Clean slate laws make it essential for HR departments to review and adjust their background screening policies to ensure compliance while maintaining effective risk management practices. Some steps HR professionals should take are:

  1. Staying informed
    Keep abreast of the clean slate laws applicable where your organization operates and maintains employees. Consult legal counsel or industry experts for guidance on how to interpret and implement them. 

  2. Partnering with a reputable background screener
    Experienced background screening vendors understand the intricacies of clean slate laws, including the specific eligibility criteria for expungement or sealing of criminal records in different jurisdictions. They can update their systems and procedures to align with these laws, ensuring that expunged or sealed offenses are not improperly disclosed during background checks. Additionally, vendors can guide employers on how to manage the complexities of clean slate laws and make informed hiring decisions while remaining compliant with legal requirements.

  3. Revising screening criteria
    Review and update screening criteria to account for the limitations clean slate laws impose. Adjust policies to exclude consideration of expunged or sealed offenses that are no longer relevant to job performance or pose minimal risk.

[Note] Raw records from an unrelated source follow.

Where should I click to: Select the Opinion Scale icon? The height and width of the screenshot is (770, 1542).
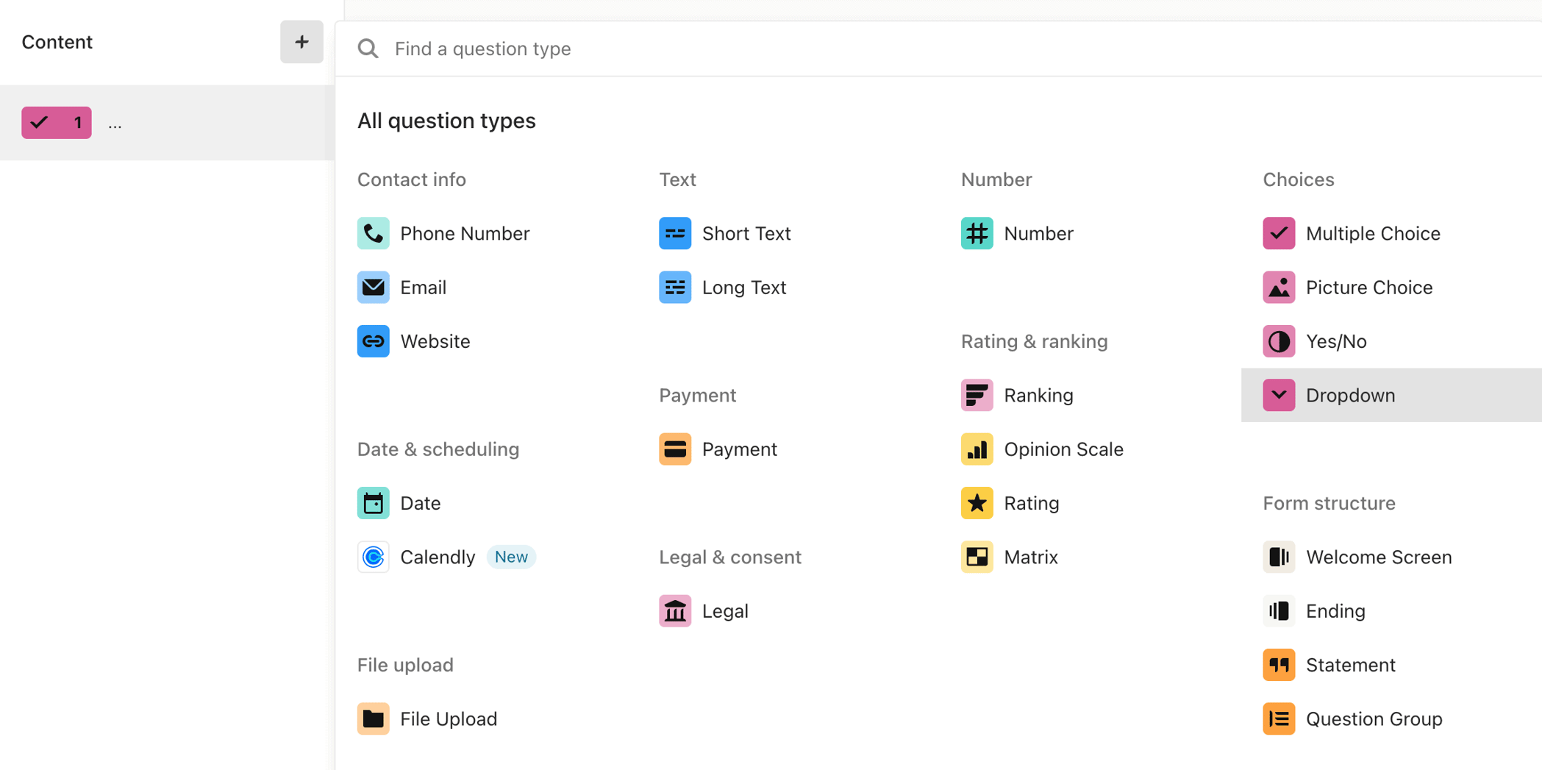(x=977, y=449)
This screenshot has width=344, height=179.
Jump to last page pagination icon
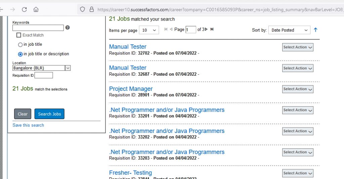click(212, 30)
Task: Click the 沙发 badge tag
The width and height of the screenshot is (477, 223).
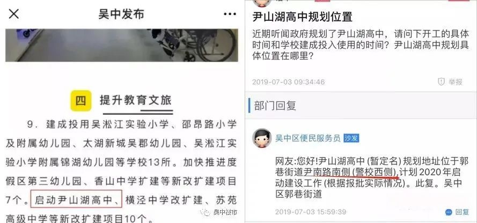Action: 351,138
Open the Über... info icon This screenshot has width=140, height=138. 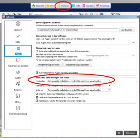[x=18, y=96]
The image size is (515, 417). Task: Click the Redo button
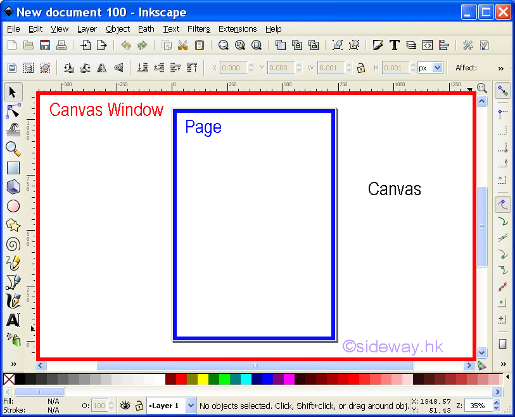[142, 45]
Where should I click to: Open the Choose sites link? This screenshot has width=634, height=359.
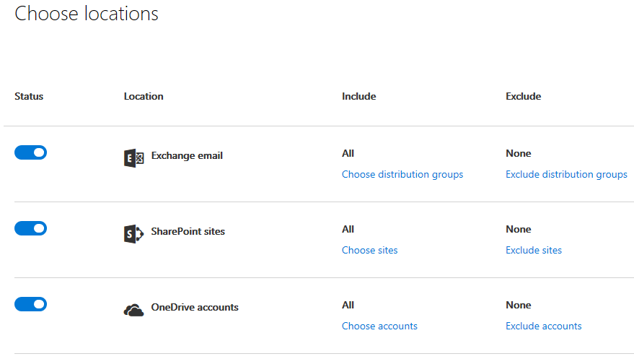(x=369, y=251)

  4. Educating hiring managers
    Train hiring managers and relevant personnel in the implications of clean slate laws and the importance of fair and equitable hiring practices. Emphasize the legal obligations and ethical considerations surrounding the use of criminal background information in hiring decisions.

  5. Enhancing compliance procedures
    Implement robust compliance procedures to ensure adherence to clean slate laws and other relevant regulations governing background screening and employment practices. Document all steps taken to demonstrate good faith efforts towards compliance.

  6. Promoting diversity and inclusion
    Embrace the opportunity clean slate laws present to promote diversity and inclusion in the workforce. Recognize the potential talent pool represented by individuals with past convictions who have demonstrated rehabilitation and a commitment to positive change.

HR departments must familiarize themselves with clean slate laws and make necessary adjustments to their organization’s background screening policies. This effort can promote fair and compliant hiring practices while providing individuals with past convictions the opportunity for a fresh start.